How to Find Companionship When You're Lonely

Kyrsten TurnerKyrsten Turner

Kyrsten Turner

Kyrsten TurnerKyrsten Turner

Kyrsten Turner is a freelance writer and email marketing professional living in Atlanta. She likes to write about life, seeking to create safe spaces where others feel seen through her words. On the weekend you’ll find her trying a new recipe, planning her next trip, or serving at church, often with a hot maple latte in hand. You can connect with her on Instagram @kyrstencturner, where she posts snippets of her life (albeit sporadically).

Loneliness. That word stirs up way more anxiety in my heart than it should. One of the biggest lies I’ve been convinced to believe is that I’m the only person who struggles with this. Everyone else has friends, everyone else has plans on a Friday night, everyone else knows where they’re going for the holiday barbecue... But that’s simply not true. Loneliness can hit all the demographics, and regardless of age, gender, or relationship status, it can creep in on you too. 

I found myself struggling with loneliness a lot at the beginning of the year. Even though I’d attended several holiday gatherings, was back to weekly coffee catch-ups with my girlfriends, and my office was reopening, I still felt alone. I remember scrolling through my phone history and calendar, the number of texts and events telling me I had many friends, but not feeling like I did.

I hated that. Especially when I knew deep down that I wasn’t alone, but my feelings were playing me. So I did a few things to help navigate my emotions. I want to share them with the hope that they’ll help you too. 
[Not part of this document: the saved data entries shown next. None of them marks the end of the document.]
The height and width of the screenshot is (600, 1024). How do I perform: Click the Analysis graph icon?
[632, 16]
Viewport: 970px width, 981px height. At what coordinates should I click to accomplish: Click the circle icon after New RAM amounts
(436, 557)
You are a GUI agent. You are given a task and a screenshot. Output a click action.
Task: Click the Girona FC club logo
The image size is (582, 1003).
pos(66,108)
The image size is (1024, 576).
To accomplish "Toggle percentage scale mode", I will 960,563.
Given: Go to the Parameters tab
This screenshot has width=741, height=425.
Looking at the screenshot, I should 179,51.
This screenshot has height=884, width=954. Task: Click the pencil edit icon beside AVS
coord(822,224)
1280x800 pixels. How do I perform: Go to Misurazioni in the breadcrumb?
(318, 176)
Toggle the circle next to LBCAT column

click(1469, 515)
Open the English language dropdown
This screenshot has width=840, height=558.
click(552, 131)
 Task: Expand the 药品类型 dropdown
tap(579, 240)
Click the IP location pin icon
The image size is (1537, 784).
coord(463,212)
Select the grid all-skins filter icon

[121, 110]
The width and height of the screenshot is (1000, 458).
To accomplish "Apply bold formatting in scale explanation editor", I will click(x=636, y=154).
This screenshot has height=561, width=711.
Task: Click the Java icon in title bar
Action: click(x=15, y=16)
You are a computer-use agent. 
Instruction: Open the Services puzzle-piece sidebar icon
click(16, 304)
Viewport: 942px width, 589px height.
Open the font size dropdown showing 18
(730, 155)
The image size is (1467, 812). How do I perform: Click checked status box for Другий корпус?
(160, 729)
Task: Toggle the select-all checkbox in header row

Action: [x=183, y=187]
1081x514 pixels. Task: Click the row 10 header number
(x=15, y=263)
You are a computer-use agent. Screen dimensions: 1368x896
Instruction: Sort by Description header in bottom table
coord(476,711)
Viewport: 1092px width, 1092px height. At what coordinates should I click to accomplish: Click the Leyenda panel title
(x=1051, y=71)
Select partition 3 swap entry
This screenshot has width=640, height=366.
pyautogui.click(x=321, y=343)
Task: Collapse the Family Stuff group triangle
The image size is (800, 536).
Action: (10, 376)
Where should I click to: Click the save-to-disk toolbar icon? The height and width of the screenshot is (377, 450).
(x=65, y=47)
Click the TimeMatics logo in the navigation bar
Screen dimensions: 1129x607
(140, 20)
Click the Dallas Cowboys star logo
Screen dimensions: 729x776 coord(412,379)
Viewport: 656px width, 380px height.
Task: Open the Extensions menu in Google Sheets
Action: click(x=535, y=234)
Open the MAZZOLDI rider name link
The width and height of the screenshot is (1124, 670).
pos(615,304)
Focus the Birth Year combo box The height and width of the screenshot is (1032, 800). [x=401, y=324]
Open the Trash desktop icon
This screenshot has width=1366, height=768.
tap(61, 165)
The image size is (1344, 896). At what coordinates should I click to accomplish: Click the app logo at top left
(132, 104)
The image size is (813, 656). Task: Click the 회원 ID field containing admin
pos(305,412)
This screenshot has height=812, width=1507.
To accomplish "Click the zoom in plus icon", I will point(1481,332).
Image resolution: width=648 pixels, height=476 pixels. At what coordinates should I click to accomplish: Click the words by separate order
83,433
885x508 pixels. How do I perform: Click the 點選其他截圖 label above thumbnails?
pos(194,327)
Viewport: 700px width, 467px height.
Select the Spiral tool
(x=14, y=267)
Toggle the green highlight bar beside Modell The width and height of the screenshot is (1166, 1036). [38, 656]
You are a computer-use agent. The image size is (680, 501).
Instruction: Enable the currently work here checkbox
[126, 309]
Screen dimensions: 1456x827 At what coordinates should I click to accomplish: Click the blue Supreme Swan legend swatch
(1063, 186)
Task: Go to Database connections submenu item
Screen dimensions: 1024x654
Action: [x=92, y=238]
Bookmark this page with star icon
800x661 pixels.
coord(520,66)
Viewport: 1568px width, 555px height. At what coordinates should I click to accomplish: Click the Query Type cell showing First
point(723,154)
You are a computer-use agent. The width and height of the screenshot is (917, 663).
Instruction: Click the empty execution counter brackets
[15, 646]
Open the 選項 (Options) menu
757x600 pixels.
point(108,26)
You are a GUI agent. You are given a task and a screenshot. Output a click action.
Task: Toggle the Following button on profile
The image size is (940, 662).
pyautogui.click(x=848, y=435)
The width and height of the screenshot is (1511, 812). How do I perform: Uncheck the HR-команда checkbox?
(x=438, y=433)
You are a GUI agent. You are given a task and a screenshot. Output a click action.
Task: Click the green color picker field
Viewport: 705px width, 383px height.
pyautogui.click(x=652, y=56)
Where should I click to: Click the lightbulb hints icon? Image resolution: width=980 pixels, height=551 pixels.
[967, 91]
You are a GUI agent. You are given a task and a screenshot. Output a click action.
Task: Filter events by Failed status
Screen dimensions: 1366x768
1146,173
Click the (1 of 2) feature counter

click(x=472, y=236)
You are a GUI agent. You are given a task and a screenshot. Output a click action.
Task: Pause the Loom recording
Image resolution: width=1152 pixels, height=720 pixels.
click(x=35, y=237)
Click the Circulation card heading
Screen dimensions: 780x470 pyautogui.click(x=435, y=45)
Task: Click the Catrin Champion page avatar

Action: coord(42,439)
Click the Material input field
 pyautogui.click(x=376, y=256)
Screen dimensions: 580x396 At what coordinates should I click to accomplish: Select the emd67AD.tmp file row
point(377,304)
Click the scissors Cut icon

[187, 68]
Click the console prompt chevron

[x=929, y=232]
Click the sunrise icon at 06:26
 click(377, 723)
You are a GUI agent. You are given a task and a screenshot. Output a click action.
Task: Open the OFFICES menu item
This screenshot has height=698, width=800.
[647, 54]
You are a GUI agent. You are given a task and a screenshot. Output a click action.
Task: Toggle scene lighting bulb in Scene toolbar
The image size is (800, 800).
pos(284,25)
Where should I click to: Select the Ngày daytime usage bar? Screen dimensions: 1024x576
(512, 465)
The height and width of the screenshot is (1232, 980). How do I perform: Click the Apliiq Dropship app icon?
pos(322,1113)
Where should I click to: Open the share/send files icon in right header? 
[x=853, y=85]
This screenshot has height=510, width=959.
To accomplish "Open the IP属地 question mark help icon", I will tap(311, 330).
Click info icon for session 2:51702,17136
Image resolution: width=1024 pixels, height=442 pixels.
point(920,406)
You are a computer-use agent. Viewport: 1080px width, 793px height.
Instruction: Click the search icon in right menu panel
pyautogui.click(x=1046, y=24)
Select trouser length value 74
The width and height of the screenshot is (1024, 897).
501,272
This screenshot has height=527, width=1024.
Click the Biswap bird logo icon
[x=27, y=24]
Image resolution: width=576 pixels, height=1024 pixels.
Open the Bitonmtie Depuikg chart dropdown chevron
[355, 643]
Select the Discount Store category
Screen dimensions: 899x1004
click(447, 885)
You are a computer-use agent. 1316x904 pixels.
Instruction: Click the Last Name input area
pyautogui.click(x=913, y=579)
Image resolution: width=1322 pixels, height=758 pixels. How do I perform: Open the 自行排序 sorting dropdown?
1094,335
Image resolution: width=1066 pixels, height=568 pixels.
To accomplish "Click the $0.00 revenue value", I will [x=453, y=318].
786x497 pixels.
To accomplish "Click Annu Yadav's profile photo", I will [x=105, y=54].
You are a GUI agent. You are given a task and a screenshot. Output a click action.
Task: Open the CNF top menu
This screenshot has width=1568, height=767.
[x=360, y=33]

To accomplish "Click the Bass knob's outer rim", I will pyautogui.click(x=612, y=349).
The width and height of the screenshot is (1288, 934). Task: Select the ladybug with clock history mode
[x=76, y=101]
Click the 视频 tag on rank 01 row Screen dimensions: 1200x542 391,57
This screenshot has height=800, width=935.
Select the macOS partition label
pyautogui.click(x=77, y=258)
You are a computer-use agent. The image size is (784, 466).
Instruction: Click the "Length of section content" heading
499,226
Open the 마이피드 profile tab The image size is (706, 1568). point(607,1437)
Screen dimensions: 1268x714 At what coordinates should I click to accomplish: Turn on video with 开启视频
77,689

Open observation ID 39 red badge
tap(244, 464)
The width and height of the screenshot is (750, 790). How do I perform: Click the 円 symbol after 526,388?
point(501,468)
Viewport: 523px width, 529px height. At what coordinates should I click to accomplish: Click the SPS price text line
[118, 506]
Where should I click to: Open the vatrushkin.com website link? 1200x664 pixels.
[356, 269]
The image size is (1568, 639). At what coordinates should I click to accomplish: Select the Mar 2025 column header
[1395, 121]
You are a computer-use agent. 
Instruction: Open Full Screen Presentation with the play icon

Identify the root of your loneliness.

When I was struggling with being lonely, it wasn’t because I was out of friends. I had a lot of friends and many fun things to do. But something was missing that made it easy for those feelings of isolation to creep in. I needed to self-reflect to realize I felt lonely because I wasn’t connecting with others on a deep enough level to feel fulfilled. This emotional loneliness wasn’t about the number of folks around me but about the depth of the conversations I was having. 

Once you identify the root of your loneliness, write down 1-2 things that will help you feel like you have companionship.

When I start to feel lonely, it can be easier to sit in that loneliness than to seek out the comfort of my family and friends. Shifting my focus toward finding the companionship I craved allowed me to take control of what was negatively impacting my life and use my energy in a meaningful way. Maybe you’re like me and you crave deeper conversations with a couple close friends. Write that down. Or maybe you enjoy having a wide circle of friends with big gatherings on the weekends. Write that down. Once you narrow in on what you desire when it comes to friendships, it will be easier to figure out how to fulfill those needs.

Make an effort to consistently accomplish the items on your list.

I want to stop here for just a minute and encourage you around this last step. Consistency is hard! I’ve found it to be even harder when we’re battling negative emotions that weigh us down. If you’re trying to get stronger in the gym or cutting out sugar to lose weight, consistency is what drops the scale, right? A day here and there of making good eating choices isn’t going to undo months of bad eating choices, but weeks or months of good eating choices will. It’s the same way with our emotional health. Consistently practicing habits that help us reach our goals is key. You may need to push yourself outside your comfort zone and phone that friend to catch up, or invite a group out for pizza on Friday, but taking those steps toward the kind of companionship you desire will be well worth it.

My favorite thing about this list is that it’s really a tool to be used over and over. This summer I found my social calendar a bit light, which led to several periods of frustration due to a lack of human interaction. So I pulled out the three steps above and got to work.

  • I identified the root of the issue: I was missing meeting new people and finding unique ways to connect. 

  • I wrote down a couple ways I could fix this: Join new Facebook groups and engage in conversation, or go to a community event or game night at church. 

  • Then I did the thing: I joined two new Facebook groups about topics I was interested in and started conversations with new people. I also attended a community night. I still haven’t gone to game night, but the year isn’t over yet!

Fighting loneliness is hard, and if you’re in that fight right now, you’re not alone. I hope you feel more empowered today to face the struggle head on. Just like other emotions, loneliness will come and go, but with the right tools we can maneuver through it and find the true companionship we crave.